Die Genese von ACTA in 118 Artikeln der ORF-Futurezone.

Doch bevor die Schüler ihren Protest darüber zum Ausdruck bringen können, müssen sie mehrere Ansprachen erdulden. Nationalratspräsidentin Barbara Prammer tischt uns die Mär vom Erwachsenen, dem man ja vor kurzem noch erklären musste, „wo der Einschaltknopf des Computers ist“, auf. Vielleicht ist das als Aufforderung an die SchülerInnen gedacht, mit Netzpolitik überforderte Abgeordnete zu beraten – es wirkt aber wie ein misslungener Versuch der Anbiederung.

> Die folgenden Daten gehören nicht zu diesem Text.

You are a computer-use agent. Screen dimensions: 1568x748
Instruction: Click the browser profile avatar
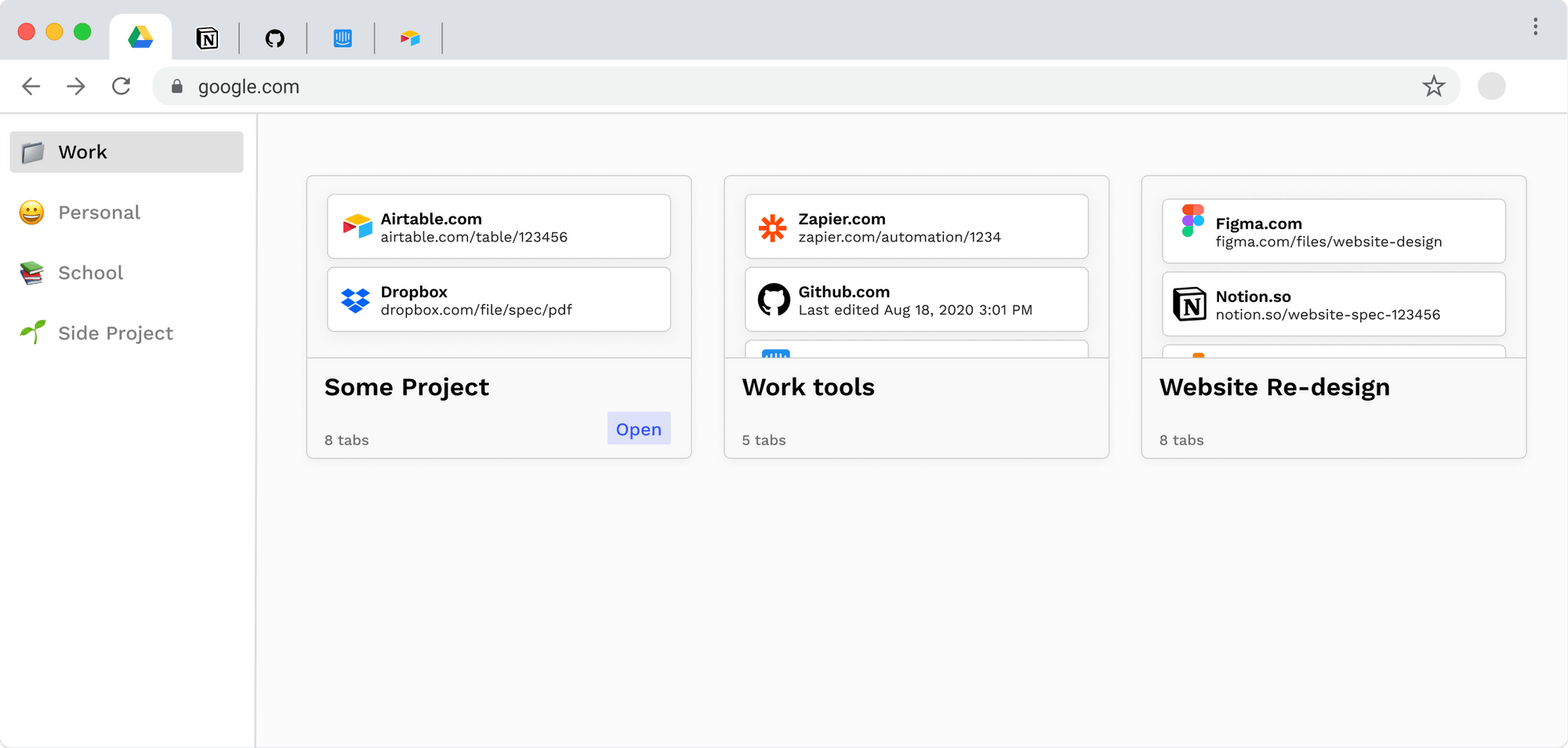coord(1492,86)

Fast eine Stunde vergeht mit leeren Phrasen seitens mehrerer Politiker und Organisatoren, ohne dass etwas Substantielles geschieht.

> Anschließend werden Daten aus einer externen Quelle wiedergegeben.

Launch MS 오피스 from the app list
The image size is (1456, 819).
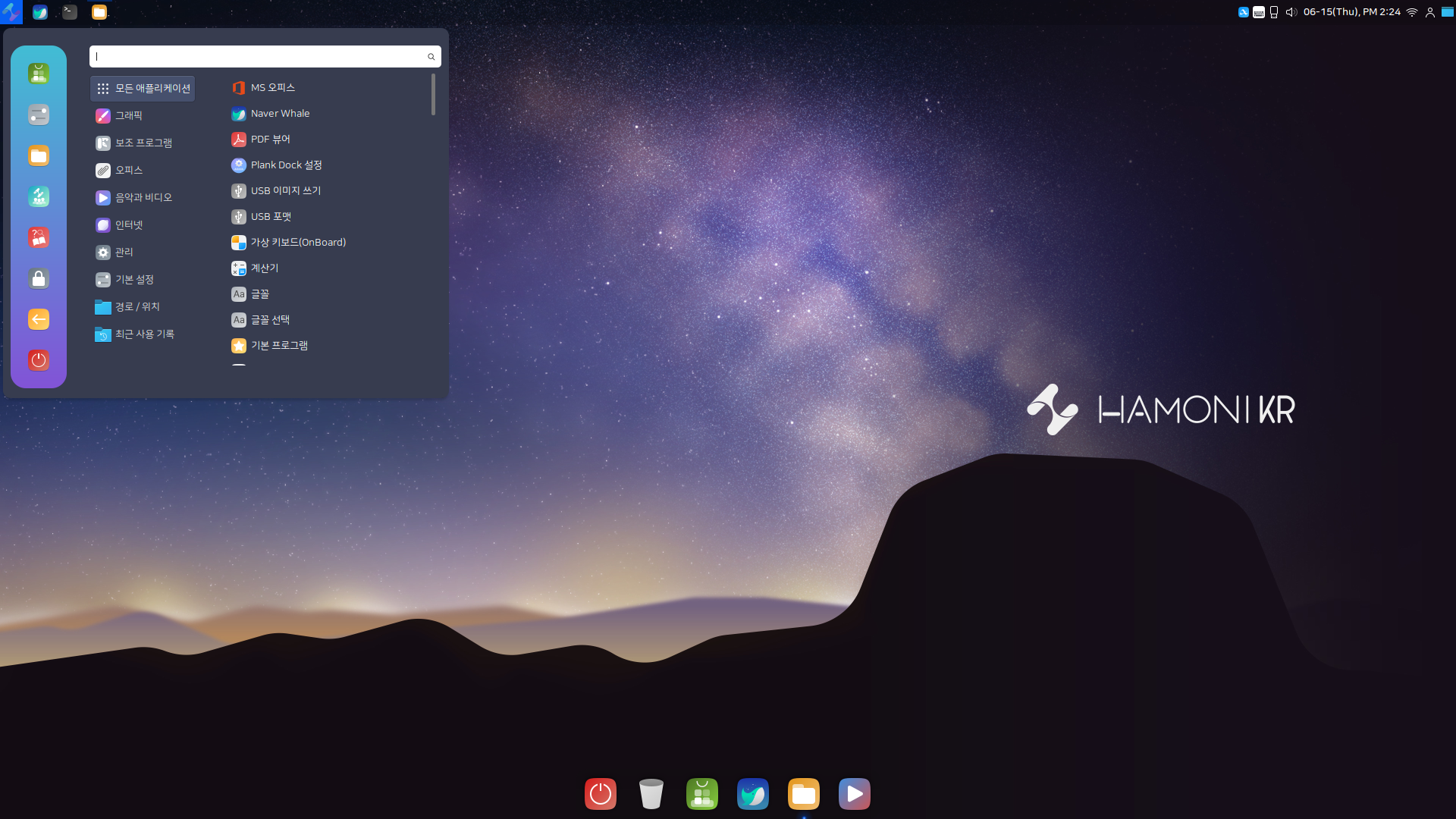(x=272, y=88)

Greift ACTA in das Grundrecht auf Datenschutz ein?

In den darauffolgenden Gesprächsrunden zeigt sich, wie ungeschickt die Aufteilung des Zeitbudgets war. Die Abgeordneten wechseln zwischen verschiedenen Tischen, die SchülerInnen der ACTA-Gruppe können nur mit einem Teil der anwesenden PolitikerInnen diskutieren. Dafür überrascht Johann Maier die Jugendlichen mit seinem Wissensstand über das Antipiraterie-Abkommen. Der Abgeordnete ist seit 2008 ein erklärter Gegner des Vertrags und hat seitdem jährlich eine parlamentarische Anfrage dazu gestellt – als einziger Politiker Österreichs. 2008 war jenes Jahr, in dem der ursprünglich als Maßnahmenpaket gegen Produktpiraterie wie Medikamentenfälschung gedachte Vertrag von der Unterhaltungsindustrie entdeckt und in der Folge mit immer mehr Maßnahmen zur Kontrolle des Internet gespickt wurde.

EPA

Demonstration gegen ACTA in Polen

Maier stimmt der Kritik zu, die die Schüler im Gespräch mit ihm vorbringen: „Ich will wissen, ob aufgrund von ACTA in das Grundrecht auf Datenschutz eingegriffen wird. Insbesondere wenn die Provider in Zukunft Aufgaben der Polizei übernehmen sollen.“ Einig ist sich der Abgeordnete mit den Schülern auch darüber, dass sich das Antipiraterie-Abkommen bereits jetzt, vor seiner endgültigen Ratifikation, auf die Politik der EU auswirkt: „Die Kommission hat vor wenigen Wochen angekündigt, eine neue Richtlinie über einen strafrechtlichen Teil bei Urheberrechtsverletzungen vorzulegen. Das entspricht dem, was in ACTA diskutiert worden ist aber noch keine Muss-Bestimmung darstellt.“

In Österreich: durchaus ein "Nein zu ACTA" möglich

Auch Tanja Windbüchler, Abgeordnete zum Nationalrat und Jugendsprecherin der Grünen, hört der Gruppe zu. Sie schaut sich das Anonymous-Video zu ACTA an. Und sie tritt dafür ein, dass Österreich den Vertrag blockieren soll – denn das vom Botschafter in Japan bereits unterzeichnete Abkommen wird erst gültig, wenn das Parlament positiv darüber abstimmt: „Ich bin davon überzeugt, dass das österreichische Parlament durchaus nein sagen könnte zu ACTA – und somit auch einen Diskussionsprozess eröffnet, was das eigentlich bedeutet. Was ist dieses Antipiraterie-Abkommen? Was bedeutet es in Richtung eines Überwachungsstaates? Notwendig ist auch eine breite Debatte über das Urheberrecht.“

Von den SchülerInnen und Schülern wird das Urheberrecht als unzeitgemäß betrachtet. Windbüchler tritt für das Modell einer Kulturflatrate ein. Die Zeit für Diskussionen ist viel zu kurz: „Die Einleitung hat sich zu sehr gezogen“, sagt ein Teilnehmer. „Es waren sechs Abgeordnete da, und wir konnten nur mit zweien von ihnen reden.“ Der Schüler packt seinen Rucksack und macht sich auf den Weg zum Bahnhof. In Salzburg wird er am 11. Februar an einer Demonstration teilnehmen - es ist der weltweite Aktionstag ACT Against ACTA.